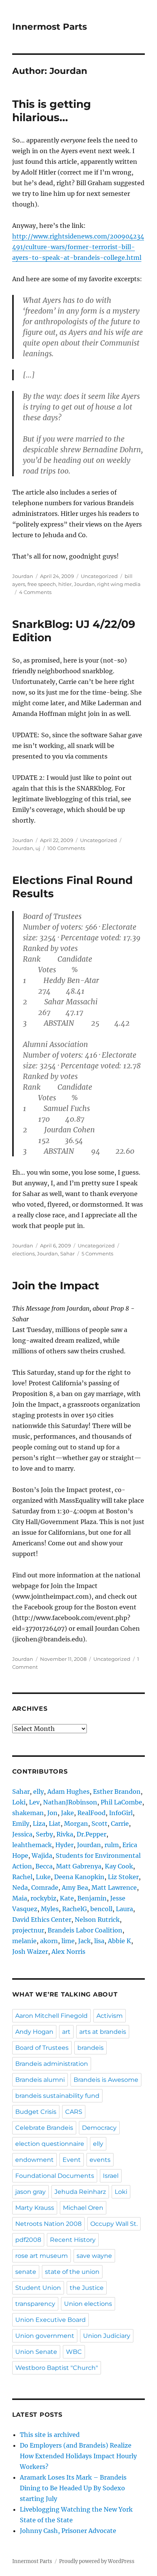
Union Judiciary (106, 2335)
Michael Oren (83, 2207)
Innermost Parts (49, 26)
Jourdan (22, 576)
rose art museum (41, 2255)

→ ASSIGNMENT: Leave out the pictures and output the rest of the material exactly as written.

→ COMPLETED EXERCISE:
Union Judiciary (106, 2335)
Michael Oren (83, 2207)
Innermost Parts (49, 26)
Jourdan (22, 576)
rose art museum (41, 2255)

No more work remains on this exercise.